Can you pick up the flight delay analysis write-up below where it stops and continue it?

- [Text section]:
----------

IE 421 – Data Science for Engineers
Flight Delay Propagation & Operational Congestion Analysis
Introduction
This project analyzes operational inefficiencies in airline systems using the 2015 U.S. Flight Delays and Cancellations Dataset. By focusing on delay propagation, temporal congestion patterns, and predictive modeling, we aim to understand how small disruptions escalate within complex transportation systems. In the following visuals, we made conclusions about our analysis
Descriptive Visualizations
Monthly Congestion Patterns
This chart illustrates the monthly congestion patterns observed across 10 major airline hubs. Green bars indicate that the hub's specific congestion threshold has not been exceeded. Red bars signify that the threshold has been surpassed for that month. By analyzing this visualization, we can precisely identify which major hubs experience congestion during specific months. This insight enables airport authorities and airlines to plan their monthly flight schedules more effectively and enhance operational flexibility.
The "Snowball Effect"

----------

- [Records shown]:
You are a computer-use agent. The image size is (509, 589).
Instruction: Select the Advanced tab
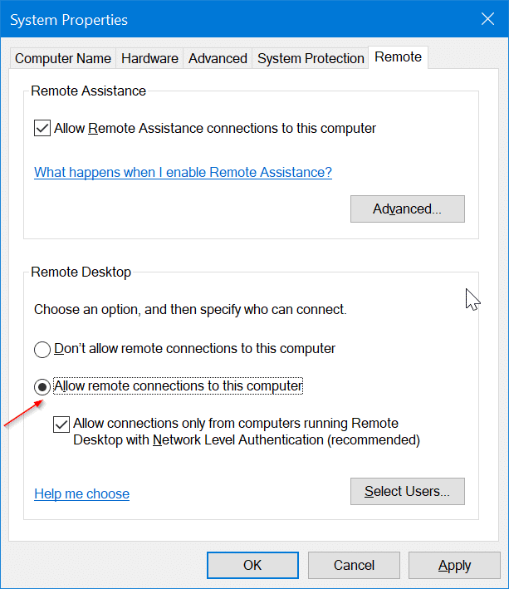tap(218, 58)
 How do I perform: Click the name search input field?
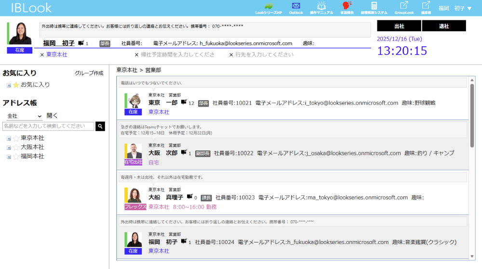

----------

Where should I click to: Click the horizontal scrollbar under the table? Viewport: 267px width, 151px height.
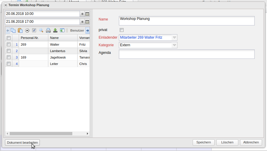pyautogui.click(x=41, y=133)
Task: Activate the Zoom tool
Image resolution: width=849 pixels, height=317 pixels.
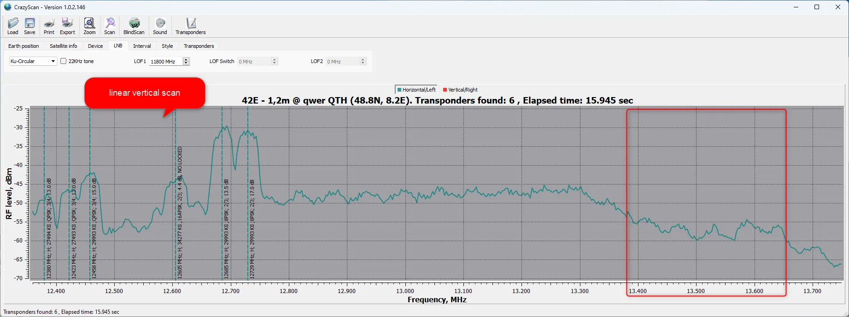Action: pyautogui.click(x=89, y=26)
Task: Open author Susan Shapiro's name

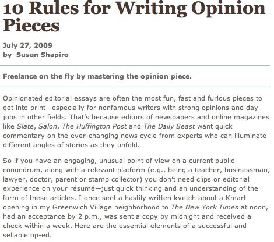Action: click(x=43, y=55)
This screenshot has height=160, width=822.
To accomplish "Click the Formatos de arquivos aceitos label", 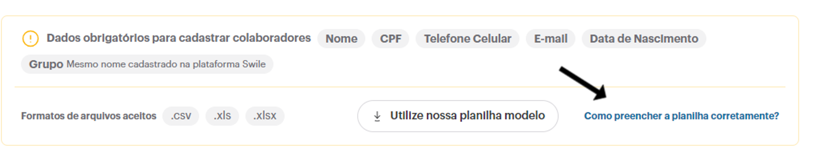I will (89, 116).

----------

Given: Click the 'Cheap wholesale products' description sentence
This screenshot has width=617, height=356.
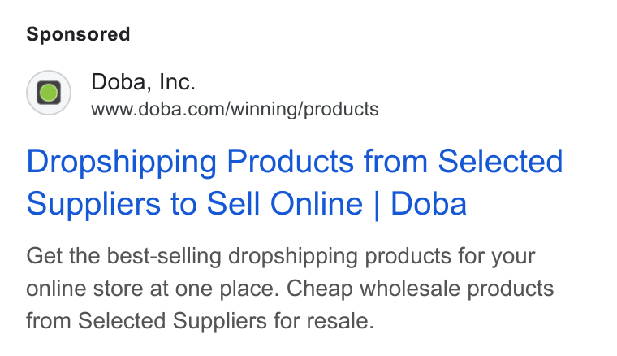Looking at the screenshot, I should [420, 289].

----------

- [Output for this exercise]:
This matrix visualizes the "Snowball Effect," demonstrating how flight delays compound as an aircraft completes more flight segments throughout its daily rotation. To implement this analysis, we focused on a specific delay interval of 30 to 90 minutes, a range strategically selected due to its significant impact on flight sector operations. Within this framework, rotation length is defined as the total number of flights a single aircraft performs in a day, while net delay accumulation represents the difference between the initial flight's delay and the final flight's arrival delay. The resulting heatmap uses color density to represent the flight count, where upper cells indicate larger "snowballs"—high levels of delay accumulation—and lower cells represent smaller ones. The analysis reveals that as the rotation length increases, the density of delays shifts toward higher accumulation intervals, confirming that early-day disruptions tend to escalate throughout the schedule. While the data shows that massive "snowballs" are not overly frequent, their existence proves that current progress is open for optimization; the system is not at a deficient level, but there is clear room for improvement to enhance overall operational efficiency.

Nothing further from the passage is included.